Yesterday my friend KJG and I decided to pile our dogs in the car and drive up to Yarnell, the quaint old mining town and wide spot in the road that I covet as a weekend getaway. Perched on the edge of the Mogollon Rim, it’s up out of the Valley’s heat, which at this time of year becomes oppressive with monsoon humidity.
Naturally, we picked the only day of the summer when it decided to rain in the morning. But that was fine: we welcome rain. It cuts the heat.
When we got up there, we went straight to the shady, peaceful Shrine of St. Joseph, retreat center with a religious diorama sculptured into the granite boulders at the top end of the town’s most picturesque road. This provided a place to park so we could stretch our legs and walk the dogs through the adjacent residential area.
Interestingly, the house that I think is absolutely the prettiest little dwelling in town is for sale. Here it is in more halcyon times. Isn’t that the sweetest and best little stone cottage? Probably assembled and mortared, rock by rock, by some miner back in the late 1800s.
It’s abandoned and gone to seed now, but still standing. If I wanted it, it’s there for the asking. In today’s market, the bank or whoever owns it would probably give it away.
Before long we got rained on and had to run uphill to return to the car. Soaked to the skin, we started back down toward the main drag, passing the coveted cottage. A Salt River Project lineman was parked in front—we had waved at him as we were walking around and so stopped to say hello. A Wickenburg resident, he also coveted the little house as a weekend cabin.
I asked him what he thought of the electric service; he said it looked OK to him, probably safe. The panel was relatively new, he said, and the air conditioning system on the roof was new. He remarked that it was a gas pack.
There’s no natural gas service in Yarnell. “Gas” is trucked-in propane.
“So that means the thing runs on propane?” said I.
“Hm,” said he. “Propane’s pretty expensive.” You can tell a native Arizonan by his gift for understatement.
The cottage has only two bedrooms; one of them, KJG noted, is about large enough to accommodate a camper’s cot. I suppose a single person could convert it to a walk-in closet, though.

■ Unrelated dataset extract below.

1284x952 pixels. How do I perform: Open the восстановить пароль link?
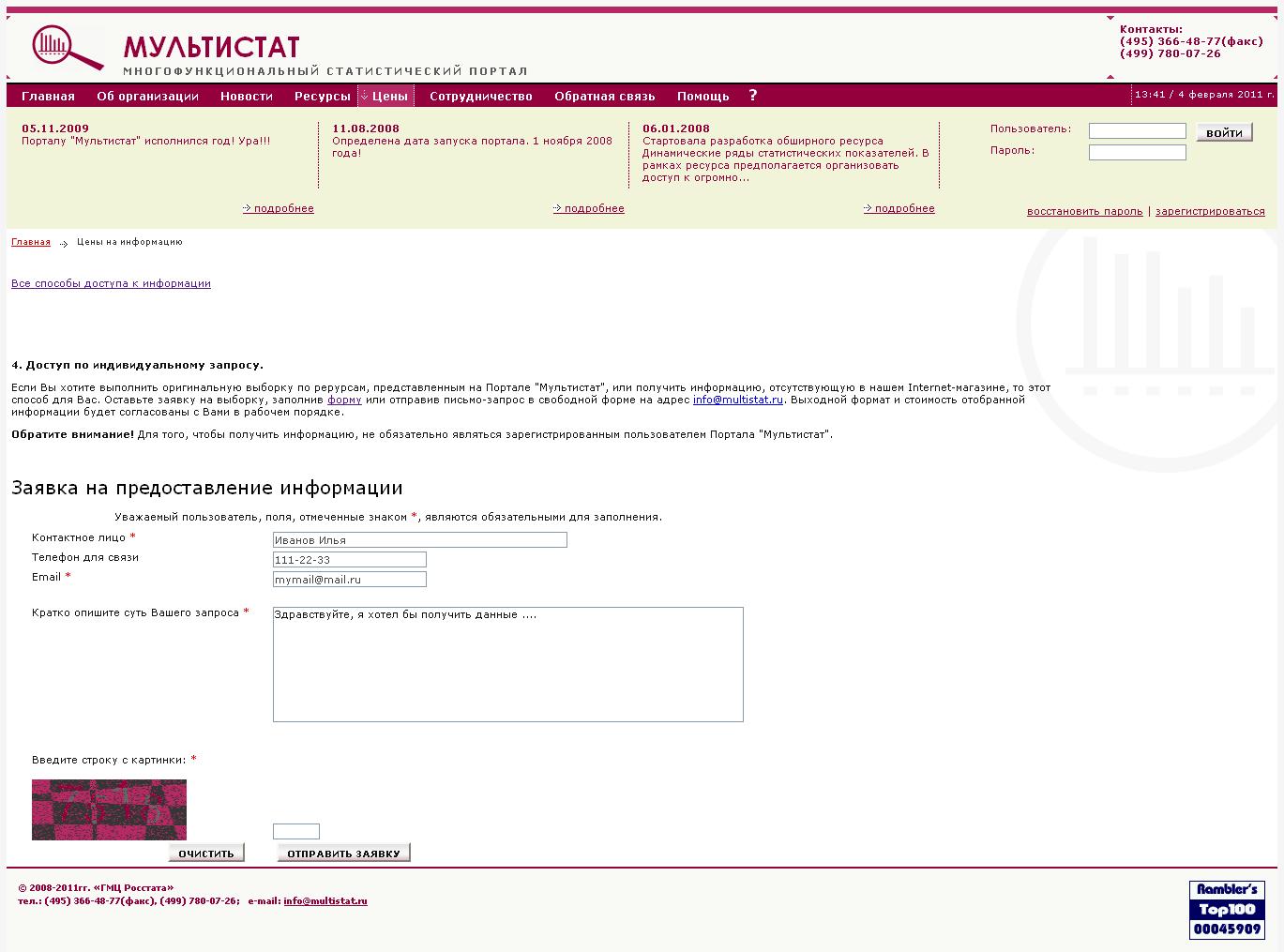[x=1084, y=211]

The big problem with the house, though—other than the fact that it is a house, a white elephant to be renovated, maintained, cleaned, and gardened—is a large structural crack running from the roofline down to the ground. Whoever installed electric service (no doubt as a retrofit) cut a small nook into the stonework near an opening to the low crawl space beneath the structure, evidently to accommodate an outdoor electrical outlet. Though they spanned the opening with a short steel lintel, evidently this did not suffice to bear the weight above it.
So whoever buys the little house will purchase not only a great deal of charm but an expensive repair job. Assuming a repair can be made at all.
Moving on, we dried out over hot coffee (surprisingly good!) and home-made sweets at the Cornerstone Bakery, a favorite of locals up on the main drag. Residents like to pass the time in the charmingly decorated old shop, where everyone knows the proprietors and the proprietors know everyone. I had a peach strudel wrapped in what tasted like real puff pastry and KJG said her cinnamon roll was the best she’d ever tasted.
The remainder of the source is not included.